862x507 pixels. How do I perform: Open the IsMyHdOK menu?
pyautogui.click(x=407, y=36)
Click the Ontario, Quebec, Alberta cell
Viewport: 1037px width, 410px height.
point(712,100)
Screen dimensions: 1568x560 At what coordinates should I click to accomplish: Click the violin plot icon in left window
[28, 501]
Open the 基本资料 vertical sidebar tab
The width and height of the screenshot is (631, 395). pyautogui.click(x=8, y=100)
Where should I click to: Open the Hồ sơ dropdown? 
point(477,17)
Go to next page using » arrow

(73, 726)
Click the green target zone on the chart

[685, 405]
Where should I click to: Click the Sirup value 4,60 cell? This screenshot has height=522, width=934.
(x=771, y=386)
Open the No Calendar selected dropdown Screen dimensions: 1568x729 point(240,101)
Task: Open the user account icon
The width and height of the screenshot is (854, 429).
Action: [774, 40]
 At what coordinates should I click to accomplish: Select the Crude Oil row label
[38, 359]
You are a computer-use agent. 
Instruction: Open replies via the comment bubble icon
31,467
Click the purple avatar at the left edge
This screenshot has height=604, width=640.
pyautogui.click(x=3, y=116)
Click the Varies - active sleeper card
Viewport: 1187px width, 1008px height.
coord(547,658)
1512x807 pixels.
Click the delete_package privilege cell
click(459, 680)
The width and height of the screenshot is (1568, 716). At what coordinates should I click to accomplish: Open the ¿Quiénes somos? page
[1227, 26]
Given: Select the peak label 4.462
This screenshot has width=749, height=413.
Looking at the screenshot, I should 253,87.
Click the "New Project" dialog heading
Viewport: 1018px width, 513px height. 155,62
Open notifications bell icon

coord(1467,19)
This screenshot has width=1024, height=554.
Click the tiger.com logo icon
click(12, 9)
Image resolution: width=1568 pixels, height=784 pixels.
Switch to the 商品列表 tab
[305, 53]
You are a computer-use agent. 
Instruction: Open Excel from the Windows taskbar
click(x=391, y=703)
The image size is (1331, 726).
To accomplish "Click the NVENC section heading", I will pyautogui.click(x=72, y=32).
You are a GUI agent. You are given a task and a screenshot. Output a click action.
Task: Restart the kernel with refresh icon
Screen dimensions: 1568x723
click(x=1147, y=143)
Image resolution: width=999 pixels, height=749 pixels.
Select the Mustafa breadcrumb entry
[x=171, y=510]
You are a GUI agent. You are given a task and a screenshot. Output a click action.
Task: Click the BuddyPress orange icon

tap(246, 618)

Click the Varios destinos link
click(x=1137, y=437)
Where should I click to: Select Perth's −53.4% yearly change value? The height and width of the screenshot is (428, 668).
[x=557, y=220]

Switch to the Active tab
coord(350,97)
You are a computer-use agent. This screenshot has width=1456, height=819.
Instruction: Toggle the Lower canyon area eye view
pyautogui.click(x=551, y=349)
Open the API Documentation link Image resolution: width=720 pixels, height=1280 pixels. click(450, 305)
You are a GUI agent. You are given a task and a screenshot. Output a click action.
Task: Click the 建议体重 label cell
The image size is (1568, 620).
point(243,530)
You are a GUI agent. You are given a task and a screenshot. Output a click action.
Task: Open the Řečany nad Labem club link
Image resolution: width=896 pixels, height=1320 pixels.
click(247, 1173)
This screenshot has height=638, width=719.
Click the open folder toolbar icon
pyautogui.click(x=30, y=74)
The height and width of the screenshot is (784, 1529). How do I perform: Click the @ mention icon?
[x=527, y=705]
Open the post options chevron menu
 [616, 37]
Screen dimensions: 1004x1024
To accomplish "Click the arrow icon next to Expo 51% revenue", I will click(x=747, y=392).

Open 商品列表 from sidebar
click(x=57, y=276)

§ **Do this**
Rewrite the part of the data that opens with the line containing "The image size is (1331, 726)." and runs through the end of the data, keeping every line, including the requests. Add 38 to every coordinate in the answers.

§ **Response to the task**
The image size is (1331, 726).
To accomplish "Click the NVENC section heading", I will pyautogui.click(x=110, y=70).
You are a GUI agent. You are given a task and a screenshot. Output a click action.
Task: Restart the kernel with refresh icon
Screen dimensions: 1568x723
click(x=1185, y=181)
Image resolution: width=999 pixels, height=749 pixels.
Select the Mustafa breadcrumb entry
[x=209, y=548]
You are a GUI agent. You are given a task and a screenshot. Output a click action.
Task: Click the BuddyPress orange icon

tap(284, 656)

Click the Varios destinos link
click(x=1175, y=475)
Where should I click to: Select Perth's −53.4% yearly change value? The height and width of the screenshot is (428, 668).
[x=595, y=258]

Switch to the Active tab
coord(388,135)
You are a computer-use agent. This screenshot has width=1456, height=819.
Instruction: Toggle the Lower canyon area eye view
pyautogui.click(x=589, y=387)
Open the API Documentation link Image resolution: width=720 pixels, height=1280 pixels. click(488, 343)
You are a GUI agent. You are given a task and a screenshot. Output a click action.
Task: Click the 建议体重 label cell
The image size is (1568, 620).
point(281,568)
You are a GUI agent. You are given a task and a screenshot. Output a click action.
Task: Open the Řečany nad Labem club link
Image resolution: width=896 pixels, height=1320 pixels.
click(285, 1211)
This screenshot has height=638, width=719.
Click the open folder toolbar icon
pyautogui.click(x=68, y=112)
The height and width of the screenshot is (784, 1529). How do I perform: Click the @ mention icon?
[x=565, y=743]
Open the post options chevron menu
 [654, 75]
Screen dimensions: 1004x1024
To accomplish "Click the arrow icon next to Expo 51% revenue", I will click(x=785, y=430).

Open 商品列表 from sidebar
click(x=95, y=314)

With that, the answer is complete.